To the Editor: Chronic obstructive pulmonary disease (COPD), a major global health concern, is marked by progressive airflow limitation and inflammation. While cigarette smoke (CS) is a primary cause, existing treatments remain inadequate.[1] The gut-lung axis, representing a bidirectional communication pathway, emerges as a promising therapeutic target. Rhizoma Polygonati (Huang Jing), a traditional Chinese medicine, contains bioactive components including polysaccharides, known for multiple bioactivities.[2] We previously isolated a neutral polysaccharide (PSP-NP) from Polygonatum sibiricum Redoute, revealing its ability to modulate intestinal barrier function and immunity.[3] This prompts us to investigate whether PSP-NP can improve lung function via the gut-lung axis.
This study used a COPD mouse model to investigate how PSP-NP might improve lung function and its possible connections with intestinal homeostasis and function, thereby providing new evidence supporting the “gut–lung axis” theory. Seventy-five male mice were used in this study (8 weeks age, C57/BL-6J, Sipeifu Biotechnology Co., LTD., Beijing, China) and were divided into 5 groups: the control group, COPD model group, and three PSP-NP-supplied groups with high-dose (200 mg/kg), medium-dose (100 mg/kg), and low-dose (50 mg/kg). All groups, except the control group, were exposed to passive smoking for 10 weeks, along with intranasal administration of lipopolysaccharides (LPS, 2.5 mg/kg) for the initial two weeks to induce a mouse model of COPD (detailed in Supplementary Methods, http://links.lww.com/CM9/C656). The Animal Care and Use Committee of Sichuan Agricultural University reviewed and approved the study (No. SYXK2021-187). One-way analysis of variance were performed for the statistical significance analysis using GraphPad Prism software (version 6.0, San Diego, CA, USA). A P value less than 0.05 was considered statistically significant.

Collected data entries
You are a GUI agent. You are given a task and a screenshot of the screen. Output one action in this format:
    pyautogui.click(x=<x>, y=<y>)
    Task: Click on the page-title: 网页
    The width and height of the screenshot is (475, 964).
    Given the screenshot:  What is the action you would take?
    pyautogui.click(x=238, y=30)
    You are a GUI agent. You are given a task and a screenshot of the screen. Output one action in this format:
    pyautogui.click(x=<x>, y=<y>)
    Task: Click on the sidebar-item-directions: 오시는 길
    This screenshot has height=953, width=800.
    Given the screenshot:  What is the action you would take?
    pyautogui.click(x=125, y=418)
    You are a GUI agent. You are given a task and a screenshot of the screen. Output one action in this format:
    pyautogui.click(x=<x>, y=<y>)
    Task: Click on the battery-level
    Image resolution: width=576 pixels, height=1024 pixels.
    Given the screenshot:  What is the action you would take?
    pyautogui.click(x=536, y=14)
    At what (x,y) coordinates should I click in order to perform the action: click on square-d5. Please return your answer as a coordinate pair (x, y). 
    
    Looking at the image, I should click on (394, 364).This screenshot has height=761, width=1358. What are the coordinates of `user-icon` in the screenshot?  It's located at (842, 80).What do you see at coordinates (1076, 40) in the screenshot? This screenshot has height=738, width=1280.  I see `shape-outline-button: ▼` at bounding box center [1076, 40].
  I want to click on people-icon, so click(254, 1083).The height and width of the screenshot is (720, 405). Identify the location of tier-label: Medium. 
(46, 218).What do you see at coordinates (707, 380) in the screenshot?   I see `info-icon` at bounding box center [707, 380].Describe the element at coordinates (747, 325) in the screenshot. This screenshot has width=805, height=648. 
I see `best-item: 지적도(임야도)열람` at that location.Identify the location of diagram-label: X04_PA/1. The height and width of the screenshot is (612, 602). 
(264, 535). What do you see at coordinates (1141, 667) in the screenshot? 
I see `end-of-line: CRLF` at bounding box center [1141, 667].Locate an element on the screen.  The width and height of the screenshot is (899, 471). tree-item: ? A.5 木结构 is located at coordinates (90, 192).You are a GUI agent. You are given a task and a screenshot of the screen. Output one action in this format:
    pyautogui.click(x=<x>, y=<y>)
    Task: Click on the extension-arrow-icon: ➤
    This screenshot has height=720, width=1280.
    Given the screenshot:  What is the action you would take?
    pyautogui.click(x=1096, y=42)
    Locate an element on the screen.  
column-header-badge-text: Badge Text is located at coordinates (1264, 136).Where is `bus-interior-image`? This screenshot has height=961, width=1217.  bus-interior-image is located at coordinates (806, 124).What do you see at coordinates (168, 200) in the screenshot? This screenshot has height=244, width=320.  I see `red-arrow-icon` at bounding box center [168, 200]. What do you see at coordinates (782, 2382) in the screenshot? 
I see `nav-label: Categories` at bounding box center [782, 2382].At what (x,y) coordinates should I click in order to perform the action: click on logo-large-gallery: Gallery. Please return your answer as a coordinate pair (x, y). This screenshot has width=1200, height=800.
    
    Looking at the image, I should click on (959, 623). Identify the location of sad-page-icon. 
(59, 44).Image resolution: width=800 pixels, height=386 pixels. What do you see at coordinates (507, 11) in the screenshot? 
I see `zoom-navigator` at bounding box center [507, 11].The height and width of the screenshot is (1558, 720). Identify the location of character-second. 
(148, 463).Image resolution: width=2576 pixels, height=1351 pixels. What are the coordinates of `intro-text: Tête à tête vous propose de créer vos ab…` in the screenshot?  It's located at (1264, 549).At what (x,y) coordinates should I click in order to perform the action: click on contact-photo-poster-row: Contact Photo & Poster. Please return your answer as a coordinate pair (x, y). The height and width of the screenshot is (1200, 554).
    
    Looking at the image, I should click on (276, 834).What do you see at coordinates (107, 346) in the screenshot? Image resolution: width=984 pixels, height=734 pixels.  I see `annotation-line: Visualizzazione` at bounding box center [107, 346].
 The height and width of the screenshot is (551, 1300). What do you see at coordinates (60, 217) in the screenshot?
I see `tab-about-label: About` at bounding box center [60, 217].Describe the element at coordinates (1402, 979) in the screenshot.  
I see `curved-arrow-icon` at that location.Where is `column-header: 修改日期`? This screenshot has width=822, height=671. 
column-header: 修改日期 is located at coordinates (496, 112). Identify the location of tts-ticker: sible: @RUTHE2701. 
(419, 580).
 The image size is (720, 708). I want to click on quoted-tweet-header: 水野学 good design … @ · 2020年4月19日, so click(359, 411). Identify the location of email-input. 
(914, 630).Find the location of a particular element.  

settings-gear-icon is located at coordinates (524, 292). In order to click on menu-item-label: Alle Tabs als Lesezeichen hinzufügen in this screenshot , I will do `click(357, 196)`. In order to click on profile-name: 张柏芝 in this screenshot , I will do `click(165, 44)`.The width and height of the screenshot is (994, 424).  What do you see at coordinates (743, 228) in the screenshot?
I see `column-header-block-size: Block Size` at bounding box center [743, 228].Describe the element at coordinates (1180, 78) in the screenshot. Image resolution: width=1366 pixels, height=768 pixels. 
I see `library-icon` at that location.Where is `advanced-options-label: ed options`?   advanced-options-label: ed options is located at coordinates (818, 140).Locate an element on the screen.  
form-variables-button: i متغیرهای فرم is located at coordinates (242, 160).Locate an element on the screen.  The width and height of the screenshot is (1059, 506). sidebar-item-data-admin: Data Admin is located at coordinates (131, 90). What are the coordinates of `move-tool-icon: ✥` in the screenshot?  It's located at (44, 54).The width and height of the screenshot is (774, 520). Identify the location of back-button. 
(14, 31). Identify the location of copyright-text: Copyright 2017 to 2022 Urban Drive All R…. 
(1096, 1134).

§ TASK TO COMPLETE
Into which groups were the mice divided in the text on PSP-NP and COPD? List every group, with its dose where one is given.

§ SOLUTION BELOW
- Control group
- COPD model group
- High-dose PSP-NP group (200 mg/kg)
- Medium-dose PSP-NP group (100 mg/kg)
- Low-dose PSP-NP group (50 mg/kg)